» **AIM OF THE EXERCISE**
Leave the pictures out, and repeat exactly every line from the one with "Given: Open Backup su dispositivo option" through the end of the data below.
******************************
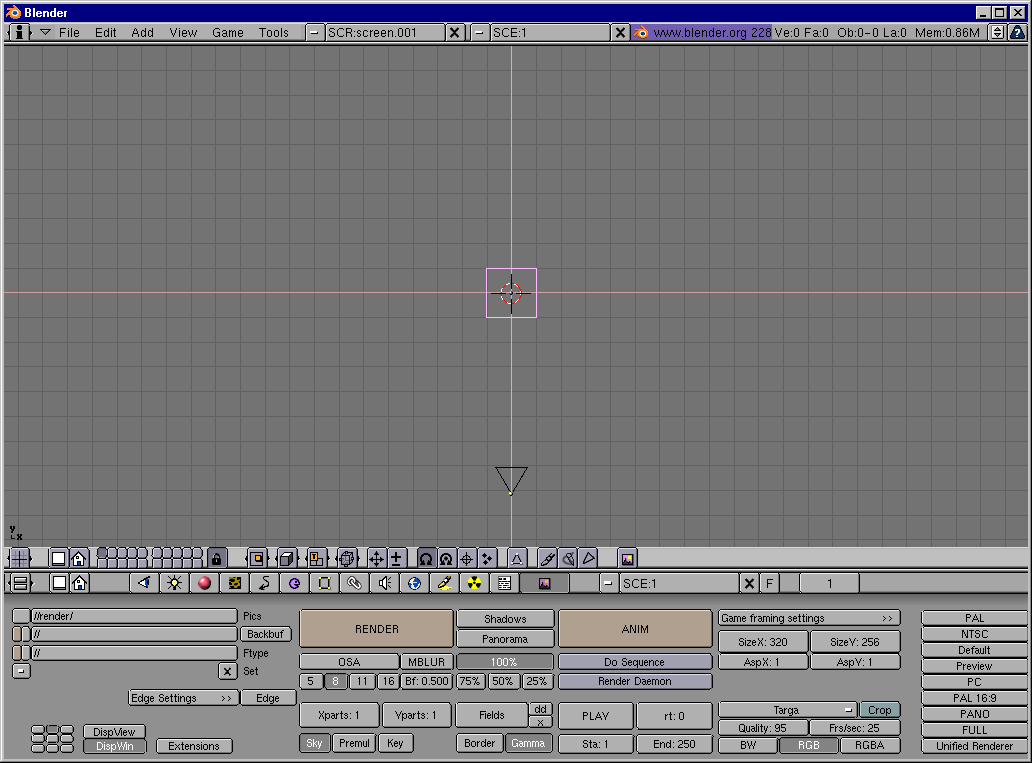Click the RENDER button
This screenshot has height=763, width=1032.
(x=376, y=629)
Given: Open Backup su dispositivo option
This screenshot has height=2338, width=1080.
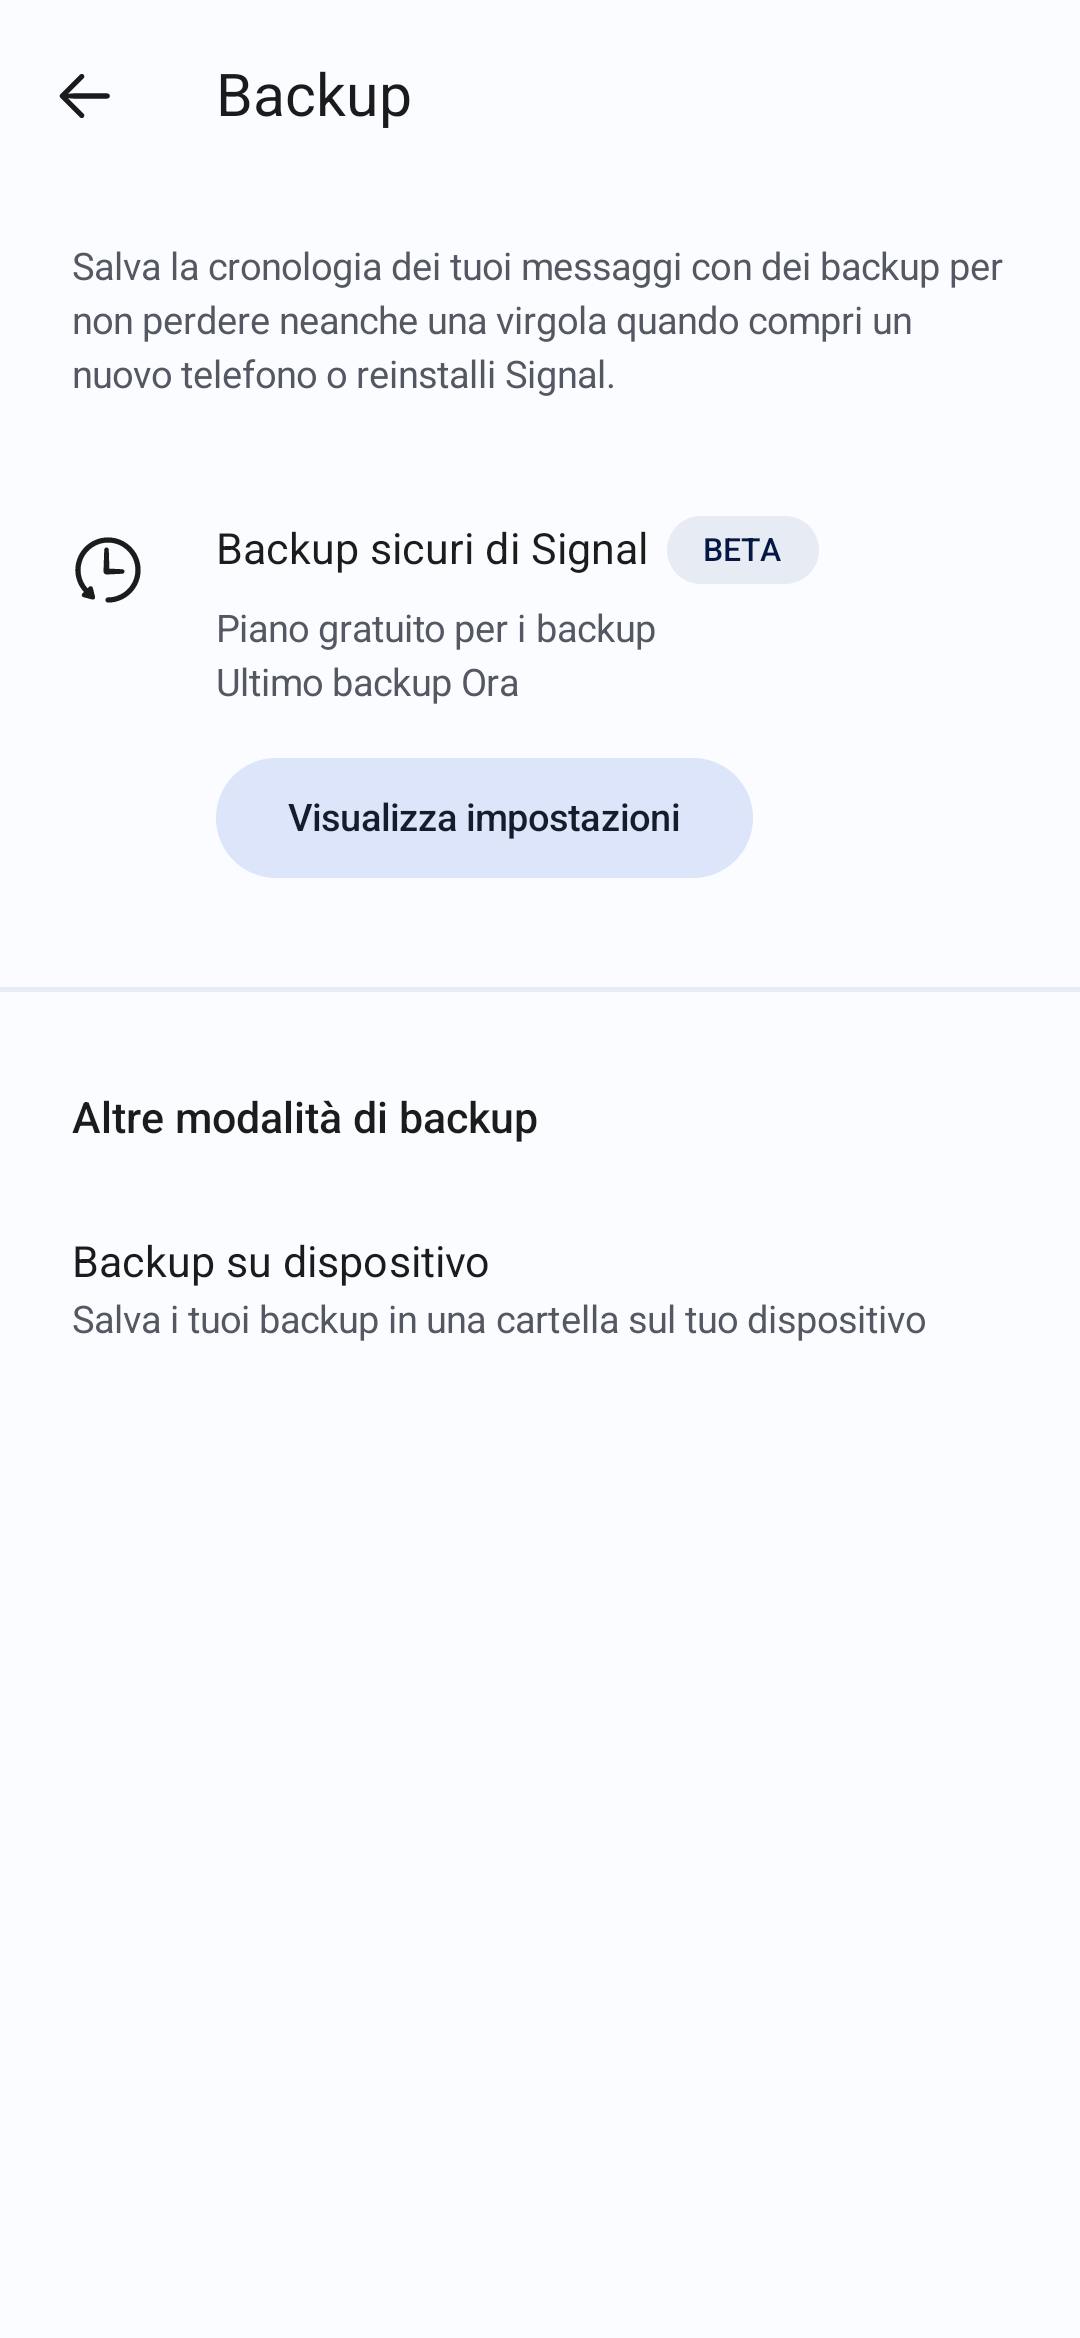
******************************
» **RESULT**
Given: Open Backup su dispositivo option
This screenshot has height=2338, width=1080.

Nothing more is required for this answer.